_Given passage_.
----------------------------------------

Figures 5 and 6 illustrate the overall architecture of Web software linking multimedia servers and clients with standard interfaces and technologies, such as HTML, VRML, and Java---some key concepts are defined in Table 1.

  
Figure 5: A simple representation of the ``old'' (pre 1996) software architecture of the WWW showing emerging advanced services, as well as the basic technology

  
Figure 6: The 1996 Java/Netscape Client Server Model with evolving/confusing/overlapping capabilities.

  
Table 1: Some WorldWide Web (WWW) technologies and services

We believe that the current trend to build applications for this architecture will accelerate. Now, we see WebMail, WebDatabase (see Figure 7), WebEditor, WebFoil, WebChat, but soon we see a set of more advanced products, such as ``WebWord,'' which will offer the functionality (and more) of Microsoft Word (and similar products) but be built with Web technologies. WebWord is quite different (in architecture and hence implementation) from linking Word to the Web (Weberizing Word) and so Microsoft has no special advantage in this emerging WebTop Productivity field. WebWord will use Web standards for all internal and external representations, and so allow easy integration of new functionality, and customization of WebTop environments for particular markets.

----------------------------------------

(Stored data entries)
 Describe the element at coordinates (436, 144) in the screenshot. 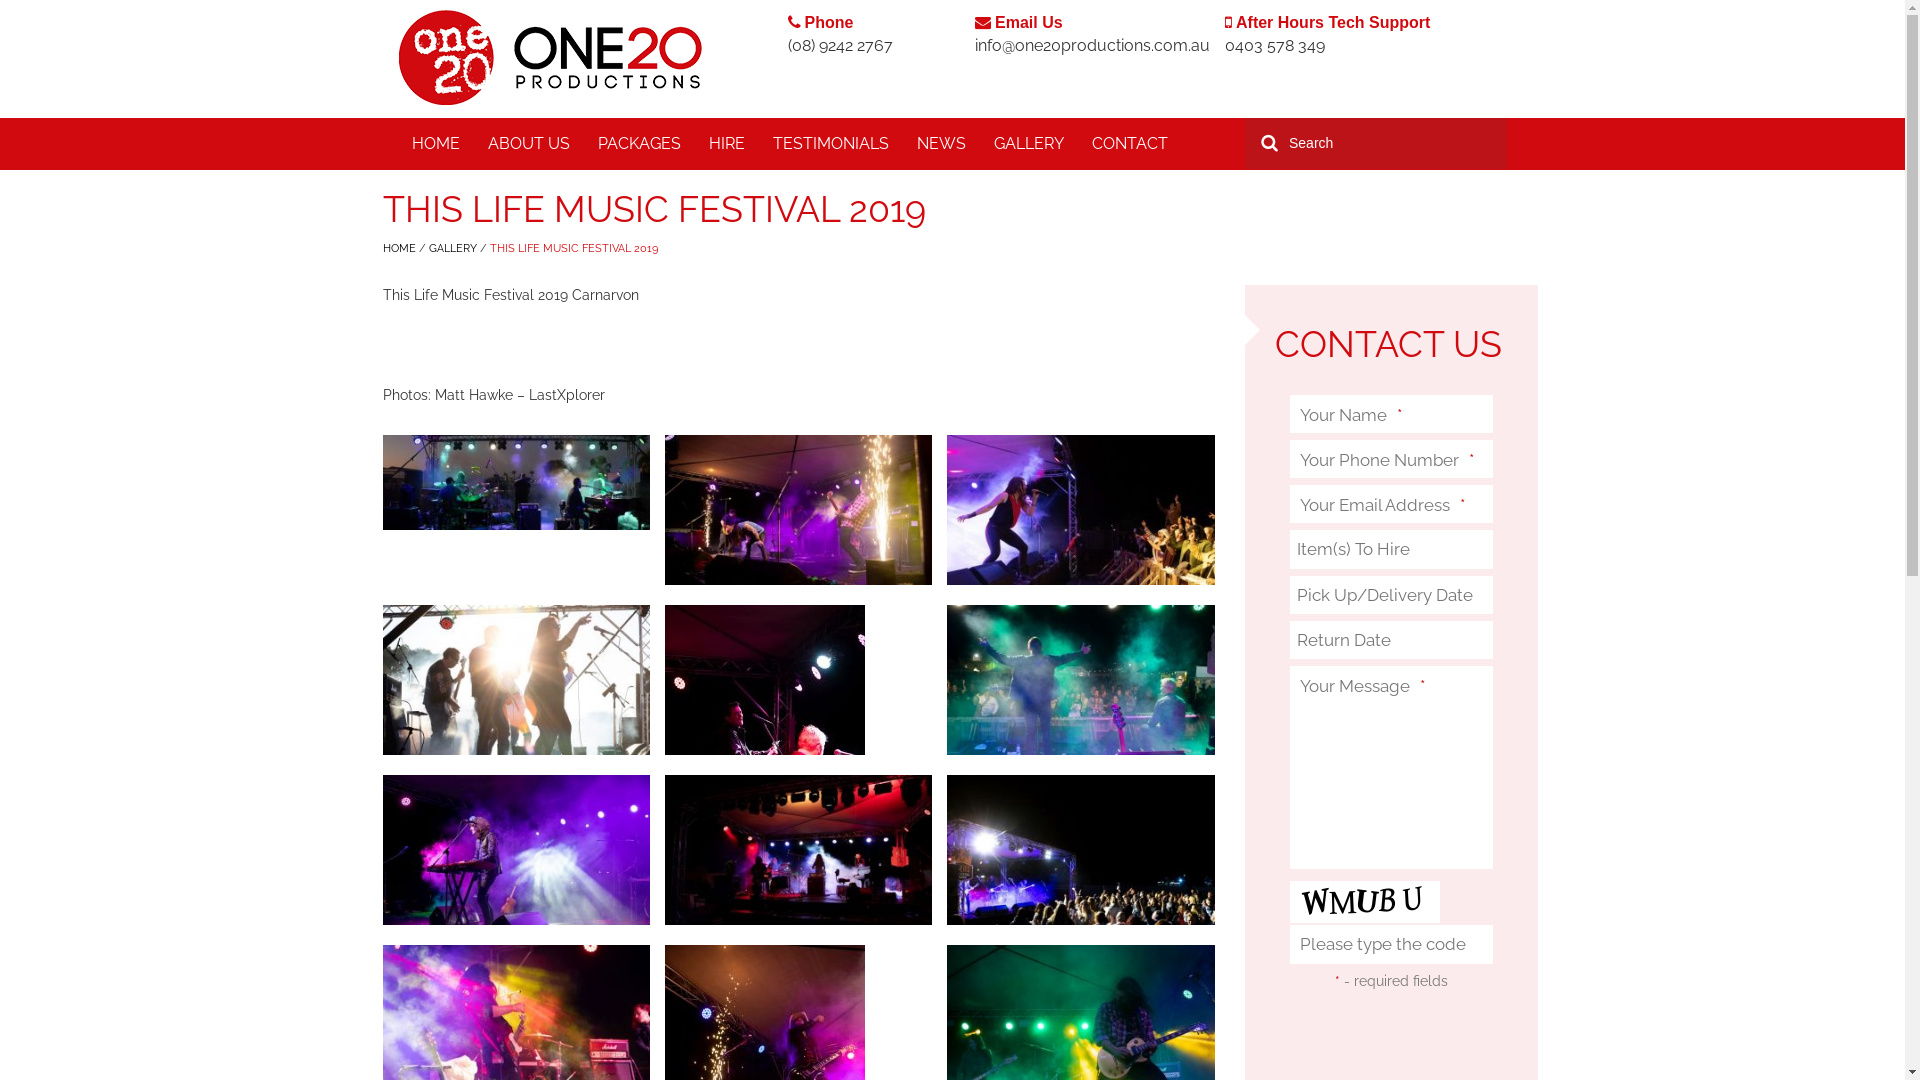

I see `HOME` at that location.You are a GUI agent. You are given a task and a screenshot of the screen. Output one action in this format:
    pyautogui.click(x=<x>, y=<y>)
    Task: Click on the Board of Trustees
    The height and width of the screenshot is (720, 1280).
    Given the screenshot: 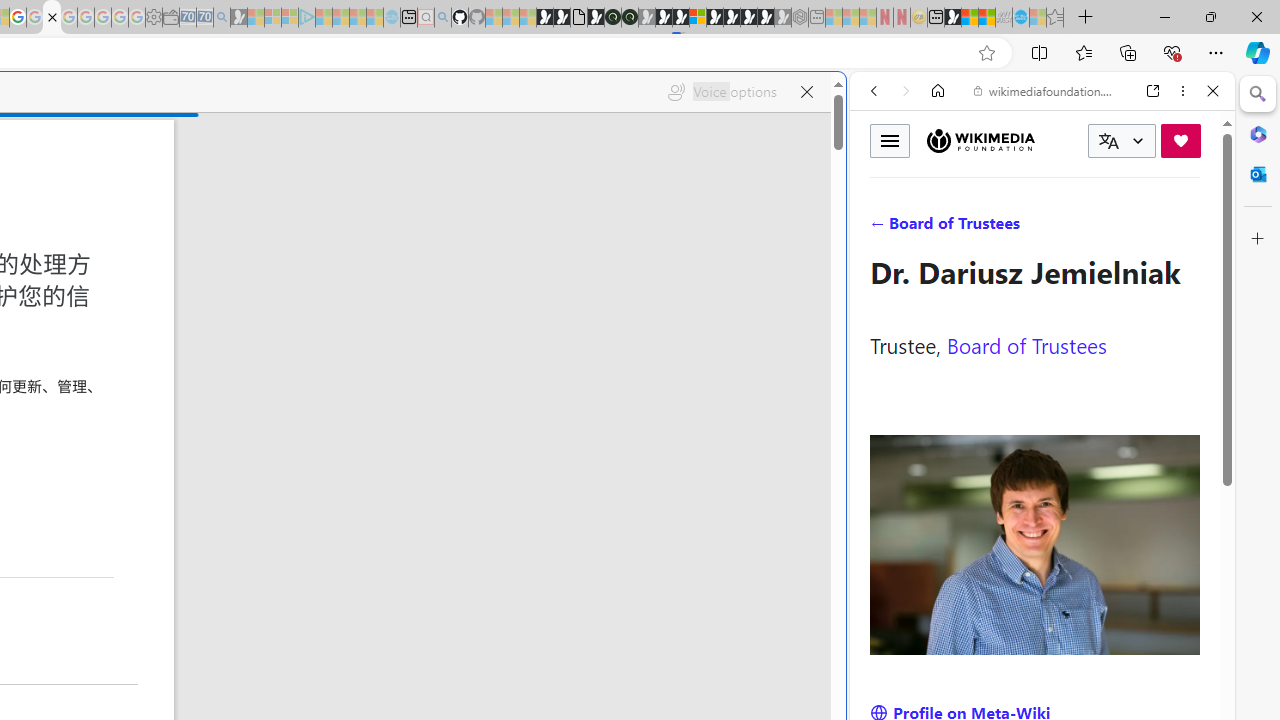 What is the action you would take?
    pyautogui.click(x=1026, y=344)
     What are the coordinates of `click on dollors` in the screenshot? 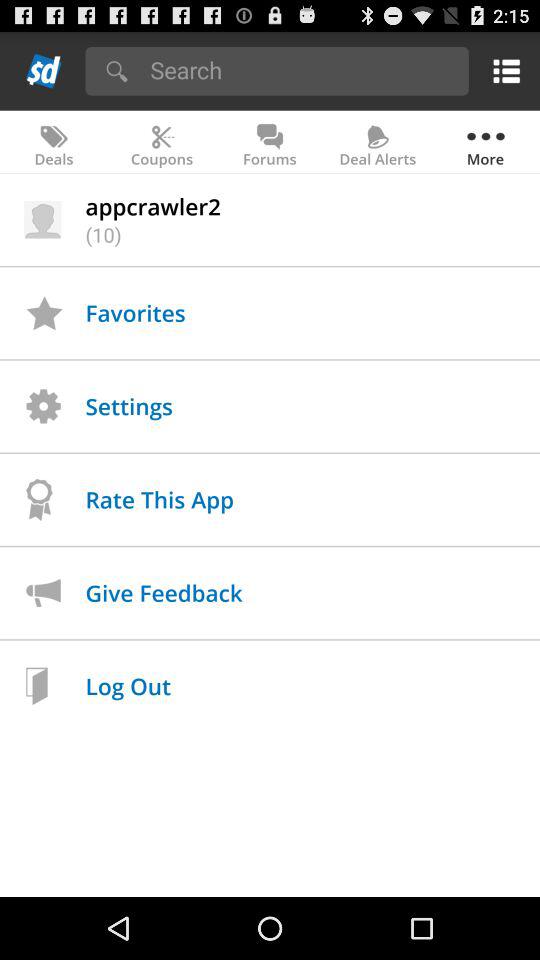 It's located at (44, 70).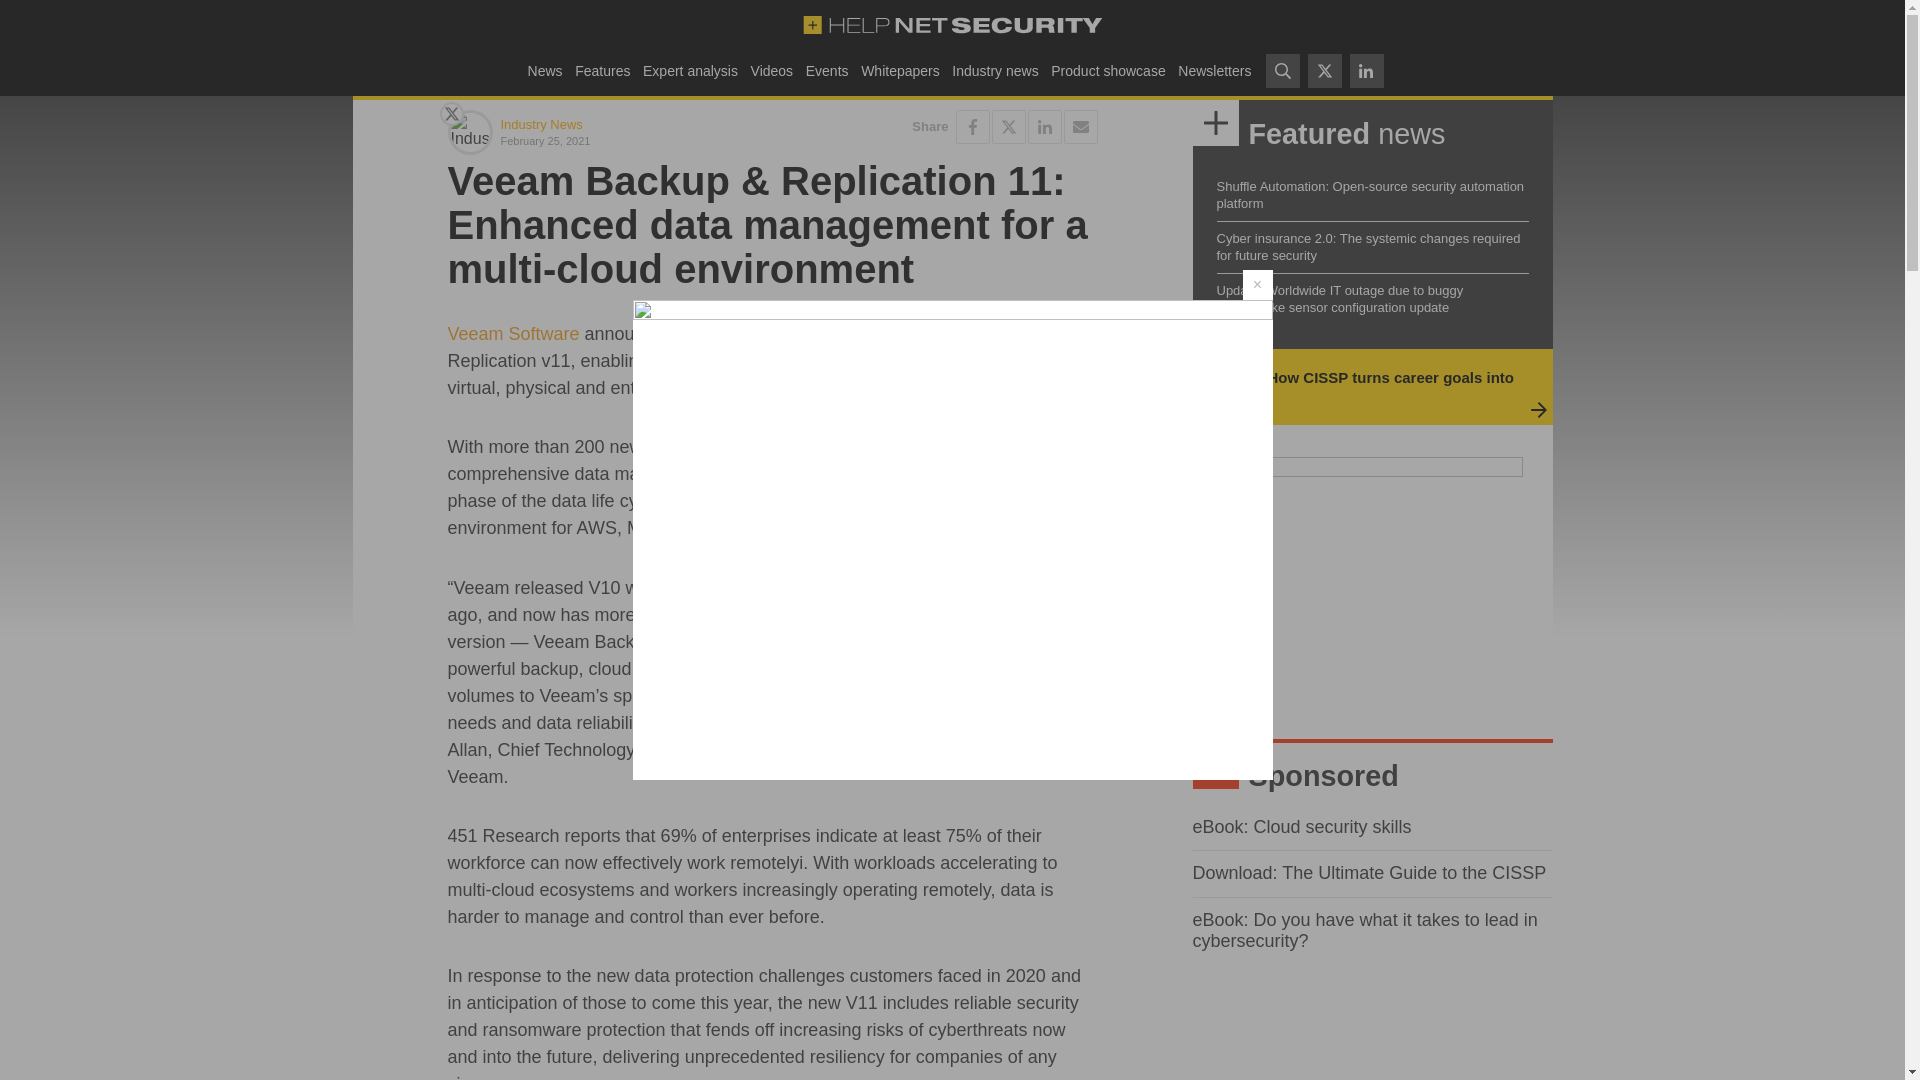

----------------------------------------

_Work item A_. Name every Web application that the passage on Web software architecture says is already available now, as opposed to the more advanced products expected soon.
_Work item B_. Extend the passage on Web software architecture with a few sentences that pick up after its final sentence.

_Answer section A_. WebMail, WebDatabase, WebEditor, WebFoil, WebChat

_Answer section B_.
Figure 7: (a) Oracle-Web Integration Architecture; (b) Choices of Formats and Filters in Web Systems

The Web will not only allow new technologies to develop better versions of current applications (such as Word) but also produce new uses of computers. The current Web roughly implements a client-server computing model, but as client-side Web technologies improve one sees an evolution to a new paradigm---the server--server computing model of Section 1.1. This does not say that clients will disappear, but rather they will evolve to incorporate much of the functionality now in servers. In fact, current clients are much larger software packages than most servers! Already, the Web links some 50,000 servers together, but technologies, such as Java and a growing use of interactive and collaborative applications will either directly (run a server on client machine) or indirectly (enhanced browsers) turn all clients into servers. Furthermore, JavaVM (Virtual Machine) supports client side multithreading, and so differences between (multitasking, e.g., UNIX) servers, and (multithreading, e.g., JavaVM) client technologies are, indeed, fading away these days. This implements the democratic Web described in Section 1.1 where all of us can be consumers and producers of information for the Web. Remember that when we talk of products using Web technology, it does not have to be applied to the full world-wide Internet. Rather, WebWord could run a single PC which has both server and client capabilities. Again, Web linked relational or object databases (Figure 7), and a future WebLotusNotes product could use Web Technology and Webserver systems to support a Business Enterprise Information system or IntraNets on a closed corporate network.

The Web naturally supports virtual organizations with several small entrepreneurial companies linked dynamically together. It will be hard for the large monolithic systems and software companies to be competitive. There will, however, be an interesting systems integration business, which will put together and support linked sets of Web technology modules for particular services in targeted markets and organizations.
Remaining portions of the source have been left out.